▽

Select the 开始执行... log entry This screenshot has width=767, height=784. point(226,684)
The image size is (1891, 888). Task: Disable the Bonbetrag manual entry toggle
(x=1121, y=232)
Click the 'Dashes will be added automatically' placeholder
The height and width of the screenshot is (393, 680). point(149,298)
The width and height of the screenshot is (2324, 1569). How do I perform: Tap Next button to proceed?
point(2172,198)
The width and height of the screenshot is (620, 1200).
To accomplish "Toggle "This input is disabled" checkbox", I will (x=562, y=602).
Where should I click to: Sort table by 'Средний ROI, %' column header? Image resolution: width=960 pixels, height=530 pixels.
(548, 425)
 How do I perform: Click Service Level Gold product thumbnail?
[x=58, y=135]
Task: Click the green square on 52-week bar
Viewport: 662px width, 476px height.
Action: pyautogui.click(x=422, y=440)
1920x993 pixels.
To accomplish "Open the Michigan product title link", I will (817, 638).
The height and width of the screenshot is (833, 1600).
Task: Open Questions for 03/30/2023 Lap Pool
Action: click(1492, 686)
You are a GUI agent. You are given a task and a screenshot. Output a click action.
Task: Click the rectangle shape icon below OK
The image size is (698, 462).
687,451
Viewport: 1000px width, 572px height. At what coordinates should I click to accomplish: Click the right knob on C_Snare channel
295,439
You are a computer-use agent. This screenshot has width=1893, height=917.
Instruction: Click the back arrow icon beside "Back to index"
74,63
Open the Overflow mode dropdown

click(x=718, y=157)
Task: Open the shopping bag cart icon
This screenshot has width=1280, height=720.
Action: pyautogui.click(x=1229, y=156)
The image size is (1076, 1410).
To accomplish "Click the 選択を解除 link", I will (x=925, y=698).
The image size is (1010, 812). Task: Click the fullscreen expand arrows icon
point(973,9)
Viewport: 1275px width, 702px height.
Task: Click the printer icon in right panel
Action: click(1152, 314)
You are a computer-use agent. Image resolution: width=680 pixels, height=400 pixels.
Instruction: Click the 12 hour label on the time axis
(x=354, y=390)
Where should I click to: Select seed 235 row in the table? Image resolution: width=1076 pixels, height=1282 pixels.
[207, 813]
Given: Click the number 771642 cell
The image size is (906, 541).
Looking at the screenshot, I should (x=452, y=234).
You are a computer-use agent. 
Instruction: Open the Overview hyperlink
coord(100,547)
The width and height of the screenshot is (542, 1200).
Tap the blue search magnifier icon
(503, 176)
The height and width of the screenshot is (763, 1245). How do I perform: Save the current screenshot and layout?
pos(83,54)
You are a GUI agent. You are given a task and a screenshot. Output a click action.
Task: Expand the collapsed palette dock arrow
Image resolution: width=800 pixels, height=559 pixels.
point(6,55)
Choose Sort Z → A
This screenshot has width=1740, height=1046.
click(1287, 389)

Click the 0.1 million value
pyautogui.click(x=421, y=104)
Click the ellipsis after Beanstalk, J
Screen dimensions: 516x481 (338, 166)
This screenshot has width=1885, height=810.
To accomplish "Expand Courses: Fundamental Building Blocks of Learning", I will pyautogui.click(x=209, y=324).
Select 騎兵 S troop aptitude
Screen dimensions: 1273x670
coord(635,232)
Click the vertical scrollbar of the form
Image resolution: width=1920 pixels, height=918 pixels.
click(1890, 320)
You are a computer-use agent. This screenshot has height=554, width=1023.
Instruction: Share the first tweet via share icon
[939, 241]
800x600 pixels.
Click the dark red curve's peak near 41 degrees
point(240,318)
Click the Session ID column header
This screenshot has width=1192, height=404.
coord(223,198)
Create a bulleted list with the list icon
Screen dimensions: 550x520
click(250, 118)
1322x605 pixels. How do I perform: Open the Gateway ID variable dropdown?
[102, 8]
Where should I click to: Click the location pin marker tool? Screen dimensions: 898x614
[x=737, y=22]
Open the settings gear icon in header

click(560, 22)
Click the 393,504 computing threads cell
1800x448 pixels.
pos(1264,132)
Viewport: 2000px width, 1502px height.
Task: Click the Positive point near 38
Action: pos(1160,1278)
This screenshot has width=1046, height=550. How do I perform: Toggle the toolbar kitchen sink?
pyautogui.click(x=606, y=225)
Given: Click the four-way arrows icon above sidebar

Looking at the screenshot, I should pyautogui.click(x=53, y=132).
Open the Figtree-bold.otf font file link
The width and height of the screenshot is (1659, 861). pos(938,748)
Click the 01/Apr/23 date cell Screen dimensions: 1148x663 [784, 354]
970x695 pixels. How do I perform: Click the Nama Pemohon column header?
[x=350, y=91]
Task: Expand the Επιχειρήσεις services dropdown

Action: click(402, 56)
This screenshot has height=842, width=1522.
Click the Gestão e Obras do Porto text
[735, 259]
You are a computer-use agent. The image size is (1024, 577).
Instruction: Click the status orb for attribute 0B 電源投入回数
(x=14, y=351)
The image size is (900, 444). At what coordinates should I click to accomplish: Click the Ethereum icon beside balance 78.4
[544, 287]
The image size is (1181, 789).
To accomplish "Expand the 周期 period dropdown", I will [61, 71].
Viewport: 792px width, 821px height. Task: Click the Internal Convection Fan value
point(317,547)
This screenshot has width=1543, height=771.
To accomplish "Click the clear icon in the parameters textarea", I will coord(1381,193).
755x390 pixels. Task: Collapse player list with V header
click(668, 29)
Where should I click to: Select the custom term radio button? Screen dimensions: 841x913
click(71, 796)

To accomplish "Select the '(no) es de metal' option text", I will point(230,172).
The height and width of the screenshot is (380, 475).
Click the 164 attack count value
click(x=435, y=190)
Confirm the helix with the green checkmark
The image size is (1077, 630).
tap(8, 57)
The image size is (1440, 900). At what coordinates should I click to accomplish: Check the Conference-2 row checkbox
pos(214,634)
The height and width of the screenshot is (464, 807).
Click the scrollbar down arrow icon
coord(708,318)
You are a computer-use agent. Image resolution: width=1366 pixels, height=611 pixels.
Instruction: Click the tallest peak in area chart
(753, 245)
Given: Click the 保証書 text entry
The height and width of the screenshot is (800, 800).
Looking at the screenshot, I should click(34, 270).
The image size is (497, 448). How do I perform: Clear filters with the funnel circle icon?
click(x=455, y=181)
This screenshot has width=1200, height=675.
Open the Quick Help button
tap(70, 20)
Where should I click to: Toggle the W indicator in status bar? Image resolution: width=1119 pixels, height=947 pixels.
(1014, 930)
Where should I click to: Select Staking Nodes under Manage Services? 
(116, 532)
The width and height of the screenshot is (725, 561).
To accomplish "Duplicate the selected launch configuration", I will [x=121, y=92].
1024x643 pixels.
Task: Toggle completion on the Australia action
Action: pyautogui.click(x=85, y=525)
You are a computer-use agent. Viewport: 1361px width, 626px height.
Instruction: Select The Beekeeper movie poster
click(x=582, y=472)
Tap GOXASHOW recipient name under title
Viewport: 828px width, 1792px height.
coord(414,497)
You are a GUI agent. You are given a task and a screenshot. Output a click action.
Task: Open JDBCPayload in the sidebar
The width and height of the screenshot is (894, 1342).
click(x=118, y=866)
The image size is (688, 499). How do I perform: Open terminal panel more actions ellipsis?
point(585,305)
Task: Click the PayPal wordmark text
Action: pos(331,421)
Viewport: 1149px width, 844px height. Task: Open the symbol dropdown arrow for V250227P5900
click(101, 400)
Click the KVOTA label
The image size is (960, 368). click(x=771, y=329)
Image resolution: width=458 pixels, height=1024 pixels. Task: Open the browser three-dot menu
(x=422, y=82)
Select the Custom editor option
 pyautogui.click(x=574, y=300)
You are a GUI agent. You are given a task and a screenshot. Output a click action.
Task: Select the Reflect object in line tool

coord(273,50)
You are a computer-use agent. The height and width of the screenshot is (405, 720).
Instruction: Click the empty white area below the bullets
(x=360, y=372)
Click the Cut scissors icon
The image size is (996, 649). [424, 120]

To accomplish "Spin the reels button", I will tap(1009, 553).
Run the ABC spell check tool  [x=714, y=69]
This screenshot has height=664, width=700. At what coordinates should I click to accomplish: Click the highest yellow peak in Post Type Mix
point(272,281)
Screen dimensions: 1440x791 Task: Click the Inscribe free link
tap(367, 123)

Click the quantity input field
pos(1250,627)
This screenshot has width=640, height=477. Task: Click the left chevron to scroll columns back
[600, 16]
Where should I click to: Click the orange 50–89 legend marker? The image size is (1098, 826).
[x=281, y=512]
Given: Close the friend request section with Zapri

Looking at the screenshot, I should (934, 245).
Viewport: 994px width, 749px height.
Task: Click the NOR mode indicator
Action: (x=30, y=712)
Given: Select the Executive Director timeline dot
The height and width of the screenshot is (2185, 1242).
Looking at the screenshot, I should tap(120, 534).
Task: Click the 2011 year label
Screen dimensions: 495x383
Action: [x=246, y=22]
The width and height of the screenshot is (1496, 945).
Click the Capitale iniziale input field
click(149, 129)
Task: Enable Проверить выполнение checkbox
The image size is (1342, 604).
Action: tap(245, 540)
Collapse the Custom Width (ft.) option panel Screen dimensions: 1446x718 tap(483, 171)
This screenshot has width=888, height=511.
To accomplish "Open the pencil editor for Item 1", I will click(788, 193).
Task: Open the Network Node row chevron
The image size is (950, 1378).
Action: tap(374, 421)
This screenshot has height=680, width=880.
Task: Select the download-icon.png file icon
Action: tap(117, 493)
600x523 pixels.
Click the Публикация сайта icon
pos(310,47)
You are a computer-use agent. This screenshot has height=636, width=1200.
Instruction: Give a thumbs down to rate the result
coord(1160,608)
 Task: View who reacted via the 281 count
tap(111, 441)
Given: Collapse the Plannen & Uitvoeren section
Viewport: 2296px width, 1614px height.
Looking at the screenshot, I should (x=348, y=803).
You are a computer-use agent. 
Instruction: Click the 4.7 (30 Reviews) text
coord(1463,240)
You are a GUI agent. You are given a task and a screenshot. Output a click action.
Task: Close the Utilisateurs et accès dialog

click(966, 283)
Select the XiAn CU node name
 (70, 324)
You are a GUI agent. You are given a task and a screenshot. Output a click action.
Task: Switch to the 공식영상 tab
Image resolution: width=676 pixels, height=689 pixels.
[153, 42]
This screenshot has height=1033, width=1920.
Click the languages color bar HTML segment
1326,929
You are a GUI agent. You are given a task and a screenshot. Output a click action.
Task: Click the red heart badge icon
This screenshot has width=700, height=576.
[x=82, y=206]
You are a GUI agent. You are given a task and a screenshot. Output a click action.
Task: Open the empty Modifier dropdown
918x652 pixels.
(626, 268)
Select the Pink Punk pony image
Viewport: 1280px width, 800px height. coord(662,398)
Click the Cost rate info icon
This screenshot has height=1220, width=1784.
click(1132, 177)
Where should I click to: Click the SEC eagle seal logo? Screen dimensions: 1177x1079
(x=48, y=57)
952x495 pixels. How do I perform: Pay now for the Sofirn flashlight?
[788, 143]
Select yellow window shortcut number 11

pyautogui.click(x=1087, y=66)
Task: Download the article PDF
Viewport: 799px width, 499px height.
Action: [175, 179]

△

### REQUIREMENT
Given the records above, return exactly the lines starting at the line containing "Task: Enable Проверить выполнение checkbox" and ending at the line containing "Task: Open the Network Node row chevron", including both.

### RESPONSE AREA
Task: Enable Проверить выполнение checkbox
The image size is (1342, 604).
Action: tap(245, 540)
Collapse the Custom Width (ft.) option panel Screen dimensions: 1446x718 tap(483, 171)
This screenshot has width=888, height=511.
To accomplish "Open the pencil editor for Item 1", I will click(788, 193).
Task: Open the Network Node row chevron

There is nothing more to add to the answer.